I found that using a really strange portnumber for ssh works fine. If that fails, a big cardboard "no bots alowed here" sign on the workstation does wonders, too =D

----------

## .:chrome:.

 *kamagurka wrote:*   

> I found that using a really strange portnumber for ssh works fine. If that fails, a big cardboard "no bots alowed here" sign on the workstation does wonders, too =D

 

this can't solve the problem.

a portscan can found the new port number, and this method doesn't work with firewalls

the right solution is using tools such portsentry, denyhosts, or knockd

----------

## kamagurka

You are, of course, right. But doesn't choosing a very high non-standard portnumber protect you from portscans?

----------

## .:chrome:.

 *kamagurka wrote:*   

> You are, of course, right. But doesn't choosing a very high non-standard portnumber protect you from portscans?

 

this is true... but in this manner you can connect to your SSH server if you are over a firewall that (correctly) opens just port 22 and not others

----------

## kamagurka

 *k.gothmog wrote:*   

>  *kamagurka wrote:*   You are, of course, right. But doesn't choosing a very high non-standard portnumber protect you from portscans? 
> 
> this is true... but in this manner you can connect to your SSH server if you are over a firewall that (correctly) opens just port 22 and not others

 

I don't know how you do it, but I just forwarded the port. Or do you mean when you're behind a firewall that you don't control?

----------

## James Wells

 *kamagurka wrote:*   

> You are, of course, right. But doesn't choosing a very high non-standard portnumber protect you from portscans?

 

   Yes and No.   This will protect you from most script kiddie tools, however, those tools generally only scan standard ports.   Sadly, most of the bot / zombie nets are using tools vastly superior to what script kiddies use, tools that specifically scan ports in the 56K - 64K range specifically to look for these types of openings.   That's actually the reason I have given up on hiding ports, and instead have opted to simply use abuse blockers, like the IP tables piece I did above.

----------

• _TASK GOAL_:
Reproduce the forum thread on SSH ports word for word, from "## James Wells" to "I did above.".

Dataset items:
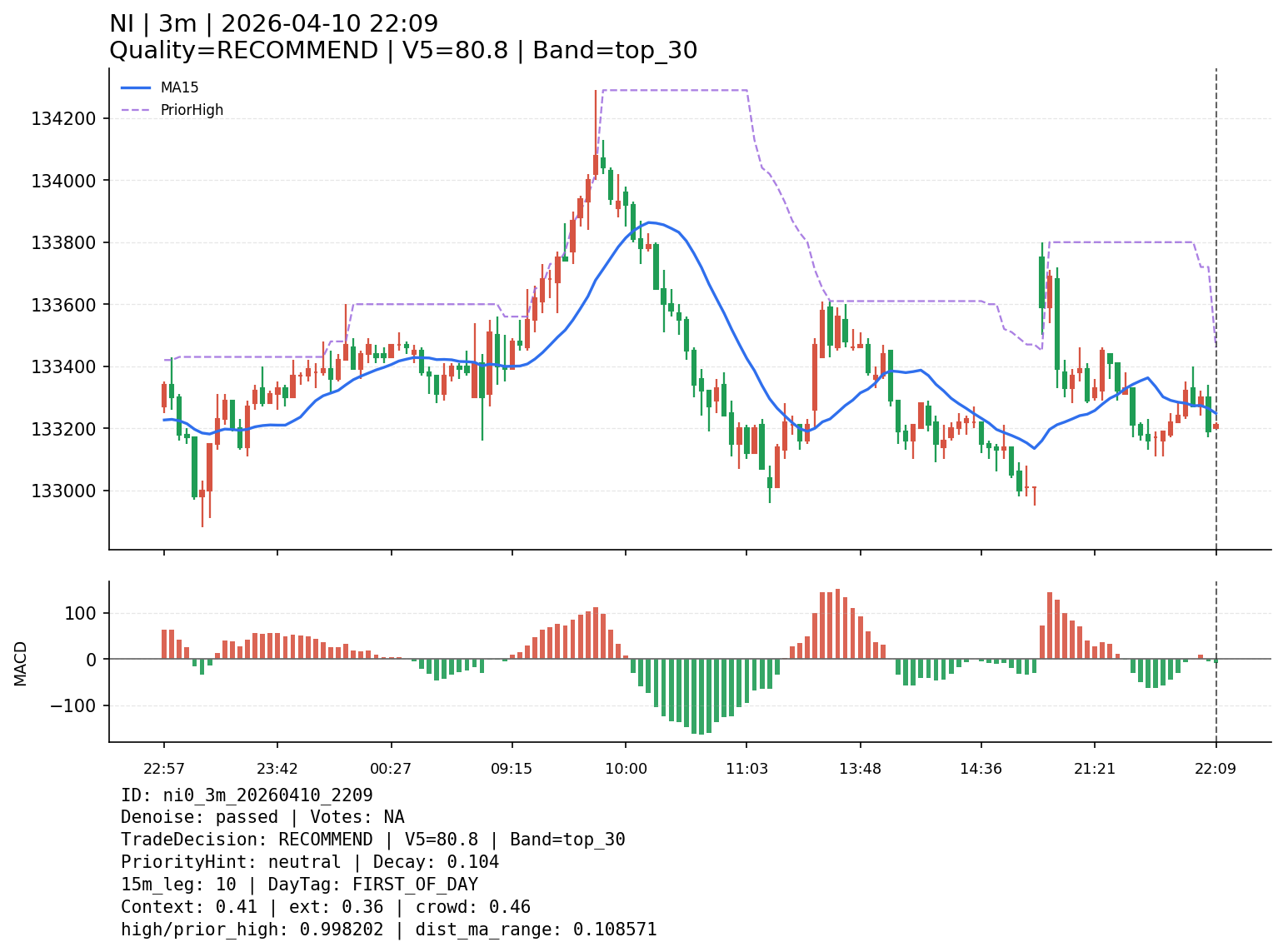Click the TradeDecision: RECOMMEND text line
Image resolution: width=1283 pixels, height=952 pixels.
click(x=372, y=840)
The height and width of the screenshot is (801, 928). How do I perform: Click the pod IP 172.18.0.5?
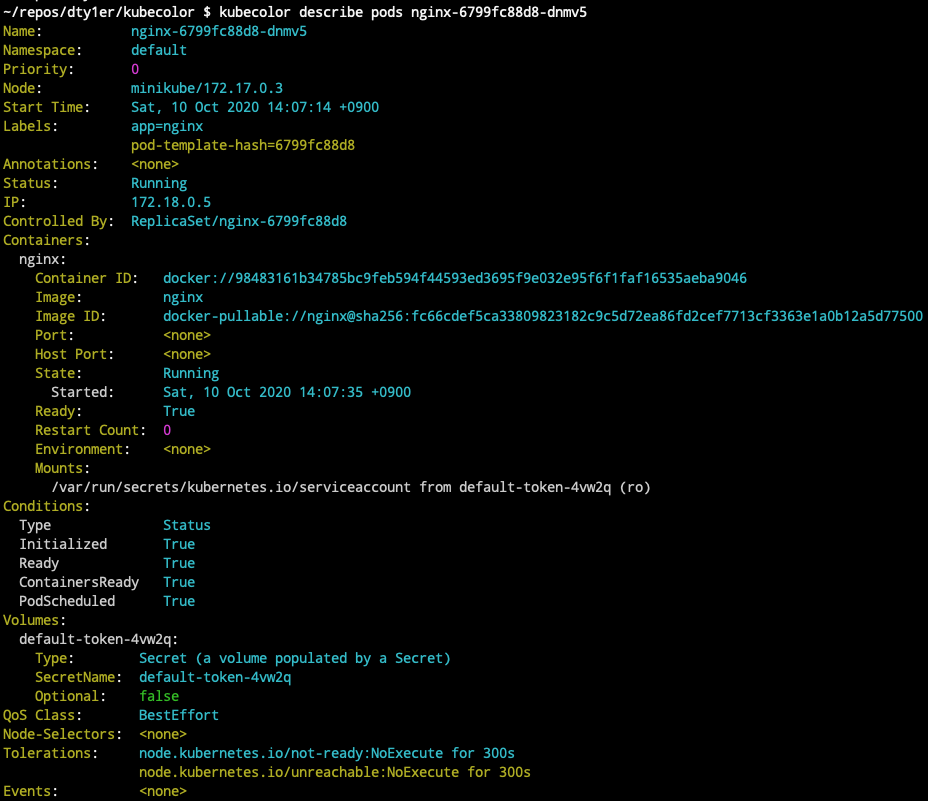(x=170, y=202)
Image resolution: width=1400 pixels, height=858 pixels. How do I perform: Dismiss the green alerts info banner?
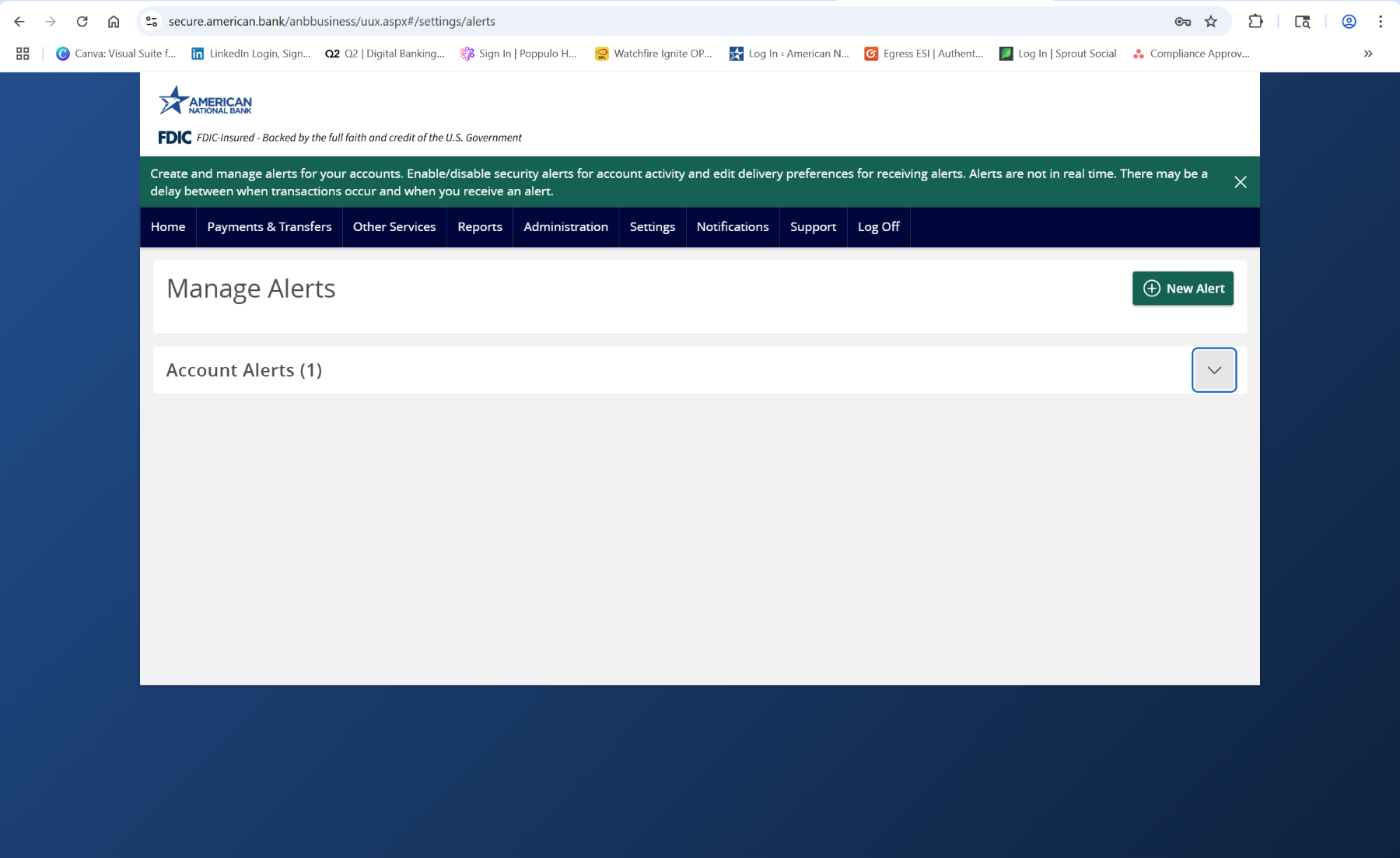click(1241, 182)
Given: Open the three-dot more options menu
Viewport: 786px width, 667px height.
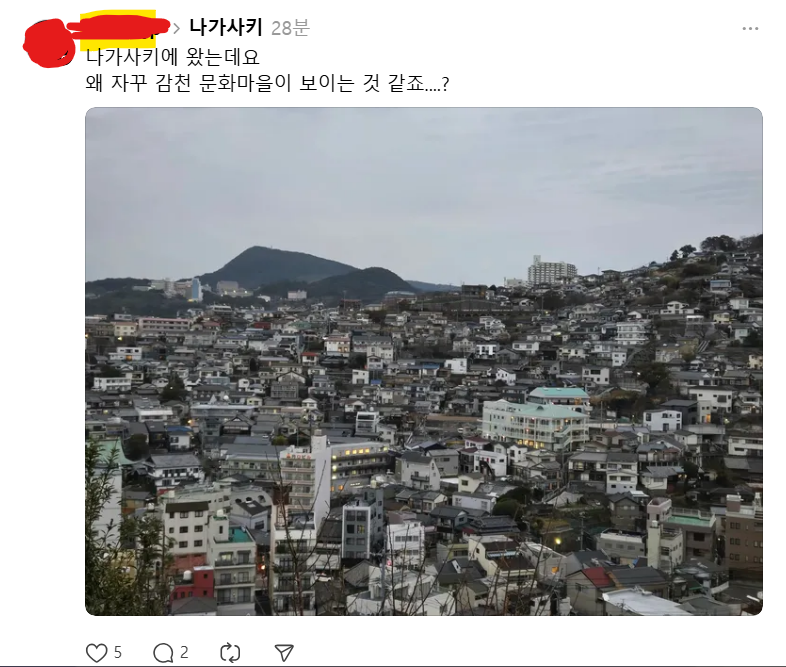Looking at the screenshot, I should pos(750,29).
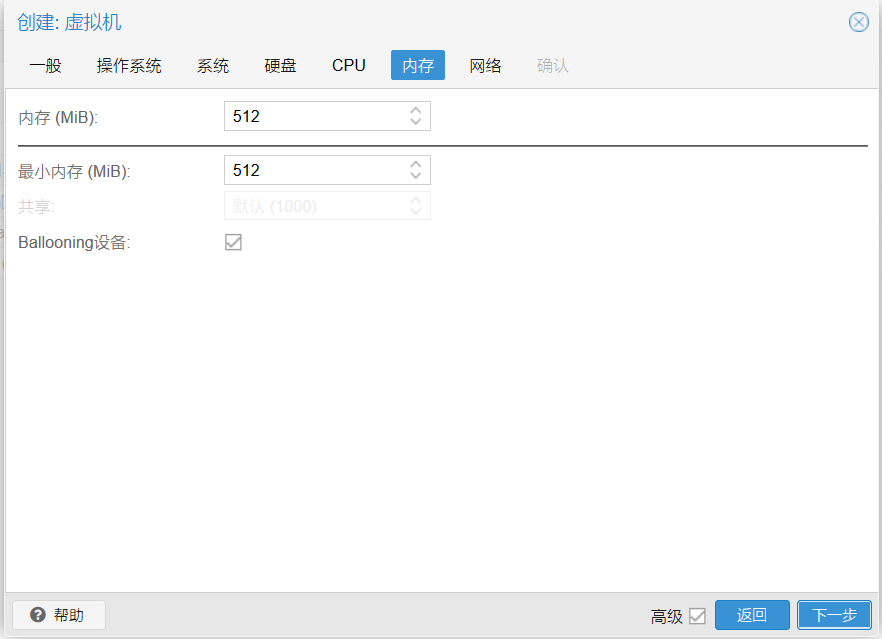Image resolution: width=882 pixels, height=639 pixels.
Task: Toggle the Ballooning设备 checkbox
Action: click(x=233, y=242)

• _FULL OUTPUT_:
## James Wells

 *kamagurka wrote:*   

> You are, of course, right. But doesn't choosing a very high non-standard portnumber protect you from portscans?

 

   Yes and No.   This will protect you from most script kiddie tools, however, those tools generally only scan standard ports.   Sadly, most of the bot / zombie nets are using tools vastly superior to what script kiddies use, tools that specifically scan ports in the 56K - 64K range specifically to look for these types of openings.   That's actually the reason I have given up on hiding ports, and instead have opted to simply use abuse blockers, like the IP tables piece I did above.